July 2, 2008 - The best-looking animated film of all time is 20 years old this summer. On July 16, 1988, Japanese fans lined up to buy tickets for the blockbuster anime of the decade, a movie called Akira.

Okay, sure, the "best-looking" part is a reasonably debatable point. Fans of Disney's pre-war classics can make a pretty strong argument for Snow White and the Seven Dwarfs, which was produced back when animators worked cheap and were easy to exploit. It's also hard to draw a direct comparison between 2D animation and the new-school 3D CG we've seen in productions by Pixar and Dreamworks.

At the very least, though, we're talking one of the top three, top five animation accomplishments of all time, and as far as traditional 2D productions made in Japan, nothing comes within shouting distance. Akira broke so much new ground that nobody's been able to catch up since, not for two decades and probably not for even more.

The original promo poster image, featured on Pioneer’s 2001 DVD.


Yet this movie will spend its 20th birthday out of print in America. It's not that hard to find on the secondary market, but it's still a hell of a shame when one of the high-water marks of Japanese animation is suddenly gone from store shelves.

There's only so much the fifth estate can do about that, though. Hopefully, we'll see Akira make a comeback on home video – a high-definition version on Blu-ray disc would be lovely, thanks – and in the meantime, here's a little tribute on the anniversary of its arrival.

And The World Began To Rebuild…

1982 was a heady year for science fiction. Ridley Scott's Blade Runner and John Carpenter's The Thing opened on the same day, the 25th of June. Tron followed less than a month later, delivering a second shot of Syd Mead's futuristic design work. William Gibson published some of his first cyberpunk short stories, which would lay the foundation for Neuromancer a couple of years later. And at the very end of the year, on December 20, a new serial appeared in Kodansha's Young Magazine. From a distance, the title spread looked like blood spatter on a concrete wall. Up close, the image resolved into a bird's-eye view of Tokyo.

Metal Hurlant, first published in 1974, was an inspiration to Otomo and comics artists around the world.


This was the first chapter of Katsuhiro Otomo's Akira, and it was definitely something new. The style was rooted in the realistic, hard-boiled gekiga comics of the '70s, but there were touches of European comics in there as well, the fantasies of artists like Moebius and other contributors to the influential Metal Hurlant magazine. There's plenty of design influence from America as well -- it's hard to look at Akira and not see Syd Mead's fingerprints here and there, from the dark skyline of Blade Runner and the light-cycles in Tron.

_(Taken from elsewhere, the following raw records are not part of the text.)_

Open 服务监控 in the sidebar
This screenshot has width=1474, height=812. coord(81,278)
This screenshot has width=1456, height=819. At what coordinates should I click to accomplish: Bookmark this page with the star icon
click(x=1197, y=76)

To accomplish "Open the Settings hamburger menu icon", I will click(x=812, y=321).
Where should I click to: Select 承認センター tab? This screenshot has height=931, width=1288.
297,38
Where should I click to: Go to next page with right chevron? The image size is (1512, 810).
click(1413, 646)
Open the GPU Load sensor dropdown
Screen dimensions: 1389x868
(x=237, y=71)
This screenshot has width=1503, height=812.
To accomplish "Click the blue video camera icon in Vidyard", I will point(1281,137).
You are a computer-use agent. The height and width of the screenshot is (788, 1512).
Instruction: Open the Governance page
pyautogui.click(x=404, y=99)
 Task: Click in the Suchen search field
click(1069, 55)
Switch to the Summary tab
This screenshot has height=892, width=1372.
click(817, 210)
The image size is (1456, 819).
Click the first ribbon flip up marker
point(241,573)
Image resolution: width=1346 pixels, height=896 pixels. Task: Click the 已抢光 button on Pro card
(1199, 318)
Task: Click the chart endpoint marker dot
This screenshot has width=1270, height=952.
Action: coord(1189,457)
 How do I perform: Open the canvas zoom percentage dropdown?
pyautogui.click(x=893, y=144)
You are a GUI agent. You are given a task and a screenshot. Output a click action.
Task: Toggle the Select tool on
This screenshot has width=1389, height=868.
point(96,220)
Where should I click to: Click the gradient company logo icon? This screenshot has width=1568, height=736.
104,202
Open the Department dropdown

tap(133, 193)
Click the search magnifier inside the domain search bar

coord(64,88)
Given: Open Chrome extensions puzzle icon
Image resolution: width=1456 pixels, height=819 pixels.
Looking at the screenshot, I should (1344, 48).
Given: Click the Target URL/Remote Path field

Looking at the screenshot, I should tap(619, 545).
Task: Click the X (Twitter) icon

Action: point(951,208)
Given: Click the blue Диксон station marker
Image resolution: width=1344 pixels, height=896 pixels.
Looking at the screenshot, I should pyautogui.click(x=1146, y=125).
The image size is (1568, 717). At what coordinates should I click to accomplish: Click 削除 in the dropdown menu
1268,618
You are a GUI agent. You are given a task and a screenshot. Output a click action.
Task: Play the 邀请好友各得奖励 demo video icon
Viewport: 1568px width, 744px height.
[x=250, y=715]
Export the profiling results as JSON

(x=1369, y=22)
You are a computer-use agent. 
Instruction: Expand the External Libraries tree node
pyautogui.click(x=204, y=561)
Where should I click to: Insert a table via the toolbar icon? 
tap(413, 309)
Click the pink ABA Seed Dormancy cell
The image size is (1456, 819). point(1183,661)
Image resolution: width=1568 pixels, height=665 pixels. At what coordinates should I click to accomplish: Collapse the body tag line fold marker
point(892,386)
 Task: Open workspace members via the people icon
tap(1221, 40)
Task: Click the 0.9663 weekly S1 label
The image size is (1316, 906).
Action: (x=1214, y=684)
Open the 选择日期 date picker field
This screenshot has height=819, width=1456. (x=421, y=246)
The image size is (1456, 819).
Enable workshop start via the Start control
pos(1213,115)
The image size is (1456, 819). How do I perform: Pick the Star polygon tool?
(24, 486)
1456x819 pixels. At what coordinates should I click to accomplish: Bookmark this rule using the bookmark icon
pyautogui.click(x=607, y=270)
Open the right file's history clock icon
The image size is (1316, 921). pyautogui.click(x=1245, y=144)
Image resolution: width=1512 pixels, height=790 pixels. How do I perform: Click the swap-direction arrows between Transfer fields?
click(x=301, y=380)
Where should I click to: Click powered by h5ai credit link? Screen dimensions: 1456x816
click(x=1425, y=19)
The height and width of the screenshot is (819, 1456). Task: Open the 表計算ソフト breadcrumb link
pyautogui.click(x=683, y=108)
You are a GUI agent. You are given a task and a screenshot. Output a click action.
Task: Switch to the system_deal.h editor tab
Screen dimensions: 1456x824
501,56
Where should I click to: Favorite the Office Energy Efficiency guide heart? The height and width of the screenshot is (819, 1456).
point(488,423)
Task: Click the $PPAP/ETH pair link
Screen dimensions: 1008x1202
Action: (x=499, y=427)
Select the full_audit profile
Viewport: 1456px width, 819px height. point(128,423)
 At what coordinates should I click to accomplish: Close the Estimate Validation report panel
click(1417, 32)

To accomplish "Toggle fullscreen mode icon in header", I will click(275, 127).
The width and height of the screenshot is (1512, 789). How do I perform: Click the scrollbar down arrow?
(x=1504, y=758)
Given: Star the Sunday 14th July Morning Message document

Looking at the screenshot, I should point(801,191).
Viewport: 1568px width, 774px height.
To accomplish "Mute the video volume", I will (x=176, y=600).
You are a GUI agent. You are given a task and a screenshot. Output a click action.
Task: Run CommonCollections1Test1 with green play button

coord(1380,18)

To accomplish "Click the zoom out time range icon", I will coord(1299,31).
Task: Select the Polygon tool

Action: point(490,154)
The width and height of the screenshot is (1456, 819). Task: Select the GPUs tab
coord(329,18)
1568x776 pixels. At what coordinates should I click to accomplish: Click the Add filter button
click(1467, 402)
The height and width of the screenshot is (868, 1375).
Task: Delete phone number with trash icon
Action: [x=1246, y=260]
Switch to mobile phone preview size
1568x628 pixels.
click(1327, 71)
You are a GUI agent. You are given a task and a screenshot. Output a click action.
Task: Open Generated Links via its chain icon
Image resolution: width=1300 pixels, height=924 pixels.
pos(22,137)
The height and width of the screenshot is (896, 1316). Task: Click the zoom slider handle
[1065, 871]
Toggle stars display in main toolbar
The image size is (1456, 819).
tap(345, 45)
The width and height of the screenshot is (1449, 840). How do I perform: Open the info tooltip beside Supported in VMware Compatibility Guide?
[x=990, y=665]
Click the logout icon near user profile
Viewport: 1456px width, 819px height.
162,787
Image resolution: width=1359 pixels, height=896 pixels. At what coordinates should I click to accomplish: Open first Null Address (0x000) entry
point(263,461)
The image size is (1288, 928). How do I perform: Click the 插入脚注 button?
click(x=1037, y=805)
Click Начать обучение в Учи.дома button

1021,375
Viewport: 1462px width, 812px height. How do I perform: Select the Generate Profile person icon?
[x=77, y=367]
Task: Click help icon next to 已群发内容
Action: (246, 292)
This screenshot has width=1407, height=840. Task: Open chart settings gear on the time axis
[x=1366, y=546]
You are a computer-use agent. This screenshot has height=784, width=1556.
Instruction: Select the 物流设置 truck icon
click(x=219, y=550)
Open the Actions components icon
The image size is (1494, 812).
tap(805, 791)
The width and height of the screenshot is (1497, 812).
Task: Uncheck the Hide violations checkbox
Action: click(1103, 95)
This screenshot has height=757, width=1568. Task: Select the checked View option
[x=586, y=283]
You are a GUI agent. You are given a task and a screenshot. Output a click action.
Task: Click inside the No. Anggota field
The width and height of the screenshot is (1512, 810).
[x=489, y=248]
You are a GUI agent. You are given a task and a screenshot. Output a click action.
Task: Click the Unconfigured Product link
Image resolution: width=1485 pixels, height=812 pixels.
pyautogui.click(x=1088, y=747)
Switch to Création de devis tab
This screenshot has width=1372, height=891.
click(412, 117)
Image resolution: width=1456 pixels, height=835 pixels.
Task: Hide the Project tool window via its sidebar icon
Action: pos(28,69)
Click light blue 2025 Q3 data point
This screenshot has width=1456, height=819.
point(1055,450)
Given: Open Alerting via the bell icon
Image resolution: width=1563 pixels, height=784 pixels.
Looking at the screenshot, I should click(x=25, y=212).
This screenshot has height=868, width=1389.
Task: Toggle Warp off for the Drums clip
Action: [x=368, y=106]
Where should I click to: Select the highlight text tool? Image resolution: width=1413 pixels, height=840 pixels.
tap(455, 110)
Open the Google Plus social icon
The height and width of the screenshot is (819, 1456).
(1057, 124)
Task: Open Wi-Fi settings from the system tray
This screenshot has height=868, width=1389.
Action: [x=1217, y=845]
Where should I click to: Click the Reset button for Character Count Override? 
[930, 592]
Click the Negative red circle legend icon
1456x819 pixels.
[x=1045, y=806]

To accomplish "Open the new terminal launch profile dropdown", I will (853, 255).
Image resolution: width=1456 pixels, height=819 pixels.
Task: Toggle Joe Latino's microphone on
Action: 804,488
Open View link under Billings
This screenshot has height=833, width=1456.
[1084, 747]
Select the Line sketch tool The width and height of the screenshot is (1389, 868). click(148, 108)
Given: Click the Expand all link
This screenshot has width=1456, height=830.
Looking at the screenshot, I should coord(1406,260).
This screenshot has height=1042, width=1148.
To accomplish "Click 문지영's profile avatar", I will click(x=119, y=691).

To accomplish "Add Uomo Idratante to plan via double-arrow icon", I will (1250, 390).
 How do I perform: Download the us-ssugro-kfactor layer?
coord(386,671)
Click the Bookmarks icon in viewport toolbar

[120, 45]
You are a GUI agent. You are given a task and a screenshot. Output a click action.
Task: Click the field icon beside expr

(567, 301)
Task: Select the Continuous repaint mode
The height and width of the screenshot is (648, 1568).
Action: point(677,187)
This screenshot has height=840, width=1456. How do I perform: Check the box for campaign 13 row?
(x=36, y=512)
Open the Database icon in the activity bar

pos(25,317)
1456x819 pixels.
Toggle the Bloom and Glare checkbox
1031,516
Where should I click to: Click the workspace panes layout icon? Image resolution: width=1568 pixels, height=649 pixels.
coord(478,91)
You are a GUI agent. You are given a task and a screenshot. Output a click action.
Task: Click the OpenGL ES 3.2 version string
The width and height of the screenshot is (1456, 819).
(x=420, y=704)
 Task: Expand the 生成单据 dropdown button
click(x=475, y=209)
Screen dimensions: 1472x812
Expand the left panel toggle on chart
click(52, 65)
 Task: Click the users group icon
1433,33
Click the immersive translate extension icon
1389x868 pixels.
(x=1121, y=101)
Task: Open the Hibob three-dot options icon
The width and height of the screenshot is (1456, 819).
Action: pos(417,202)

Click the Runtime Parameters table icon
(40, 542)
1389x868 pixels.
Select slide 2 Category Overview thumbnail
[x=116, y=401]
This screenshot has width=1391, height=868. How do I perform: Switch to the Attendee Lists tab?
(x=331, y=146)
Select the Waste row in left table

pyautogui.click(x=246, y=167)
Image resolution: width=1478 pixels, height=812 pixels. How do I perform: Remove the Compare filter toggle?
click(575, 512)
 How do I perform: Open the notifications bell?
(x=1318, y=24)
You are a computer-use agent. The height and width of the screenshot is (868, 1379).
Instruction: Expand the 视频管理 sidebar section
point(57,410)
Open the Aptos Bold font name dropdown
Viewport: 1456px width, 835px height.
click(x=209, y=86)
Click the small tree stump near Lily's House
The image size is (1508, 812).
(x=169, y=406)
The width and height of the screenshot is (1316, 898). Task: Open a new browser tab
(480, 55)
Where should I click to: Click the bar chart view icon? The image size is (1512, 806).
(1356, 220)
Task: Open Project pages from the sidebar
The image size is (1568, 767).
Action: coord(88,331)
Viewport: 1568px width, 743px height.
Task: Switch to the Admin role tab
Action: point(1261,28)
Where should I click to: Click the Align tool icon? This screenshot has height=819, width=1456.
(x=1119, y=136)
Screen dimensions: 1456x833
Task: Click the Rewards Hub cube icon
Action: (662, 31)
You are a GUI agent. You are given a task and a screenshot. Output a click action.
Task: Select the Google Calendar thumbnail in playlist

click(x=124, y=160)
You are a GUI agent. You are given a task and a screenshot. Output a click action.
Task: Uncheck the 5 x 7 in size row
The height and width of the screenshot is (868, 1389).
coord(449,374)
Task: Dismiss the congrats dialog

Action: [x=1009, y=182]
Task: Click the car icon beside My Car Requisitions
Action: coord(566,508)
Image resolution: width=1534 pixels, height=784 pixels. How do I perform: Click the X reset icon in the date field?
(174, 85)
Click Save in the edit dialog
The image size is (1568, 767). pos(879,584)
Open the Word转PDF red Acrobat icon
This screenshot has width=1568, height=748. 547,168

The early '80s were the heyday of punk rock – one of the subjects of Otomo's earlier strip Sayonara Nippon – which showed in Akira's tale of political turmoil and delinquents running wild in the streets. In America these days, we mainly remember the conservative backlash of the Reagan revolution, but '81 and '82 were also the years of Solidarity in Poland, riots in England, civil war in Lebanon, and generally more than enough revolution to go around. The Cold War was still very much on the boil, too – it was perfectly easy to believe that the bomb could drop on Tokyo and kick off World War III by the end of the decade.

One of anime’s most revered icons: Kaneda’s bike.


Akira's often pegged as an example of Gibson's cyberpunk movement, and it does share a few of the genre's most famous features. It has the dystopian future, the crumbling urban sprawl, and the rebellious anti-heroes. Behind all that, though, it's built on ideas that have been popular throughout decades of science fiction. It's really a story about transcendence – about the next step in human evolution, and what happens afterward.

It's also about how Kaneda has the coolest motorcycle ever crafted by human hands. So it works on a couple of different levels.